Management protocol on the side of the Remote Manager works as asynchronous RPC. Remote Manager is free to issue multpile requests to the Remote Manager. Remote Manager keeps list of pending requests. Remote Manager does not assume that Core Manager has any history of the requests. Core Manager always sends ack to to the served request. Ack can optionally contain data, status, etc. Exact structure of the management request is not known to the transport protocol - Rodi. Management packet contains
In the proposed implemenation 32 bits request ID is a mandatory field in the payload. Remote Manager generates unique 32 bits request ID to distinguish between requests. Core Manaqer adds copy of the request ID to the sent ack. When ack from Core Manager arrives Remote Manager looks for the request ID on the list of pending request IDs. List of request IDs is implemented as a hash table. If request ID is found Core Manager removes the request from the list and forwards the ack to the application level. In the backgorun Core Manager runs thread checking requests timeout and notifying the application. Management paylod contains at least one field - 16 bits event. All requests are acknowledged by the Core Manager. If it's required Core Manager sends data in the acknowledge. Implementation details Naturally everything starts in the class Start file Start.java. This class extends Applet btu also contains method main() so JAR can be used both as applet (run in the context of internet browser) and standalone application. It is going to remain this way. When Rodi runs as a standalone application the performance is somewhat better because there is no overhead of Java security layer. All initialization calls are done in the method init(). I make extensive use of global variables. All global variables are placed in the class Resources file Resources.java. Specifically reference to the Look thread, Log, CLI, etc. CLI use the Log for output which can be changed in the future. One of the parameters of CLI is
output stream which is any class providing print(String) method. CLI does not care where input comes from.
Rodi chat
Chat room host forwards all messages to the participating chatters. No IPs are sent, only nicknames. Chat room host can choose between two models.
In one chat room engine always attempts to send acknowledge to the chatters.
In the second model chat room is only a collector of messages.

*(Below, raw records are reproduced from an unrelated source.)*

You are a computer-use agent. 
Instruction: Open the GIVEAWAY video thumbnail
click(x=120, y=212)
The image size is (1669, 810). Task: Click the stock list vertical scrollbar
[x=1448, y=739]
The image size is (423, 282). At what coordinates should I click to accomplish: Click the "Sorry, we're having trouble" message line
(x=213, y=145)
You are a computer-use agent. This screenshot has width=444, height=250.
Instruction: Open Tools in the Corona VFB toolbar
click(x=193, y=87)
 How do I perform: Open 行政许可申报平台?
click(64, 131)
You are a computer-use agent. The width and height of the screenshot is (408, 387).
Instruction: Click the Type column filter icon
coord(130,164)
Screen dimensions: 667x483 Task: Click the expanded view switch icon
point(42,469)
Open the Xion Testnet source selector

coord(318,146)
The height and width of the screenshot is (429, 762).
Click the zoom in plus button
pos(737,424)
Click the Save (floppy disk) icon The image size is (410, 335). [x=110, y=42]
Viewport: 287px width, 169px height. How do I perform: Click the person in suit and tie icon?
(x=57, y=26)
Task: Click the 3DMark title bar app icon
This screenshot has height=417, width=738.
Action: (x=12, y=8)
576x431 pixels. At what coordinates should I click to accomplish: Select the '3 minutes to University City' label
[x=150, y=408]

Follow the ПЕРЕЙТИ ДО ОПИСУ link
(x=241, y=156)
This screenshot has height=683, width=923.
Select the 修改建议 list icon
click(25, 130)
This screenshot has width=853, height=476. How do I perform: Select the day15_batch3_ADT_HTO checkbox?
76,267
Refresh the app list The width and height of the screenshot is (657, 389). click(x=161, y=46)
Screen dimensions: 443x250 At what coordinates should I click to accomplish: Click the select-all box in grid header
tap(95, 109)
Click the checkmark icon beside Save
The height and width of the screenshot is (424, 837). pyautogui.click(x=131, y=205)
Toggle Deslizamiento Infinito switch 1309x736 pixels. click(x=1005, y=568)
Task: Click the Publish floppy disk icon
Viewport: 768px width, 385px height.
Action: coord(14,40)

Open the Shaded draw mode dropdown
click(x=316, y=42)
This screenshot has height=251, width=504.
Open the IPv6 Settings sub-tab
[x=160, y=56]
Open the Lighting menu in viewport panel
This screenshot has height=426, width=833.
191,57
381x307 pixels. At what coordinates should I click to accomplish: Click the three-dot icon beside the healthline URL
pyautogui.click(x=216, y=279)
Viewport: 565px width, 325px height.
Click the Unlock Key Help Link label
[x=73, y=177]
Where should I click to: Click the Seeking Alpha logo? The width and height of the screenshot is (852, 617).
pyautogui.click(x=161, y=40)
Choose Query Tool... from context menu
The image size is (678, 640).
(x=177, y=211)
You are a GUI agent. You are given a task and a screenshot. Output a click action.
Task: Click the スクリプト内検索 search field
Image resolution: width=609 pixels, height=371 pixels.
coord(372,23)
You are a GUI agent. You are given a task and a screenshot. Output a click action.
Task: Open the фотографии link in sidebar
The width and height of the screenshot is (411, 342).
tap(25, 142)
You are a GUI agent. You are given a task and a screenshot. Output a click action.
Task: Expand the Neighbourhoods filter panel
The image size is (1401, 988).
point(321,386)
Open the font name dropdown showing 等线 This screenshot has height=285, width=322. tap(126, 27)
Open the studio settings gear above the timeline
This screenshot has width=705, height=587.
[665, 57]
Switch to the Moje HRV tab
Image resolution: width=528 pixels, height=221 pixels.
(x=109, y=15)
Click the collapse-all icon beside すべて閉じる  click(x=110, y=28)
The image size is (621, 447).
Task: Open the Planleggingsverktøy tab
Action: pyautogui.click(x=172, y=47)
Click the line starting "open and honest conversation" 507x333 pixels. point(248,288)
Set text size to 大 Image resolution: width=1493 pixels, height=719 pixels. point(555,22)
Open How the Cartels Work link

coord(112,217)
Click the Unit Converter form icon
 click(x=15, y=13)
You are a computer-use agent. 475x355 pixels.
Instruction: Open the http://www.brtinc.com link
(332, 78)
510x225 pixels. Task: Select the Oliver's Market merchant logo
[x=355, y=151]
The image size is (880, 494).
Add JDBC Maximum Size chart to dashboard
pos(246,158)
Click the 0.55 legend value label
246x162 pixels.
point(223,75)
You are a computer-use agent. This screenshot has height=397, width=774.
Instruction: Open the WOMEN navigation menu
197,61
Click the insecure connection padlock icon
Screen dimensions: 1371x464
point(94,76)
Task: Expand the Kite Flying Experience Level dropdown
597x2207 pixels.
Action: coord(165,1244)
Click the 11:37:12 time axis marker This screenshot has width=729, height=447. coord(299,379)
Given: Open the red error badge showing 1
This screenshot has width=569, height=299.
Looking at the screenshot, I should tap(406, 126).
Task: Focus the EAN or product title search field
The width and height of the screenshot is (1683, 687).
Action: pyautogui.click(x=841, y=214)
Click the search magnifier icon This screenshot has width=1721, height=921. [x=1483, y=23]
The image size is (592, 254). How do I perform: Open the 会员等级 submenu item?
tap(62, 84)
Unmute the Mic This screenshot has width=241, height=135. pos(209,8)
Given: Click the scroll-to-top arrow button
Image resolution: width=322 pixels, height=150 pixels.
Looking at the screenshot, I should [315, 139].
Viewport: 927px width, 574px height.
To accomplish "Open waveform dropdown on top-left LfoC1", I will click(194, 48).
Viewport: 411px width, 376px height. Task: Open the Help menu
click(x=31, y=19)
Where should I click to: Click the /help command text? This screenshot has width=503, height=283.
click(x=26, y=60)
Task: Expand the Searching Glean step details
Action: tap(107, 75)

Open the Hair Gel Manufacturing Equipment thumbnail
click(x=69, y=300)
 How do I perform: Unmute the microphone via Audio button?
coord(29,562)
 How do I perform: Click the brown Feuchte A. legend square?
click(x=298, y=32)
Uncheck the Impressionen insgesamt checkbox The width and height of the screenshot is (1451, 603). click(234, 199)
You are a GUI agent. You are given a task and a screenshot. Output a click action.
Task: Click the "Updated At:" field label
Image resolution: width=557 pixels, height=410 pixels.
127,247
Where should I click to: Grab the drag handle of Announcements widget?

Chat rooms can be public and private To join public chat room peer sends signed with it's private key string "join+nickname+public key". Public chat room checks uniqueness of the nickname and adds public key to the list of participating peers. To join private chat room peer sends the same message, but this time chat room only logs request. It will require manual intervention to add the peer to the list of participating chatters. Packets can be encrypted. Chat room owner should advertise enctyption algorithm and send keys to the participating peers. Participating peer can choose between two models. In the first peer only sends packets with spoofed IP. In the other peer sends packets with correct IP source in the IP header or in the encrypted payload. Participating peer or chatter can use two PCs - one to send messages and the other monitoring the chat room.
Packet rate control Rodi does not use TCP, still it needs some algorithm to prevent congestion on the receiving side. Packet rate control can be viewed as a black box with limited number of inputs and outputs.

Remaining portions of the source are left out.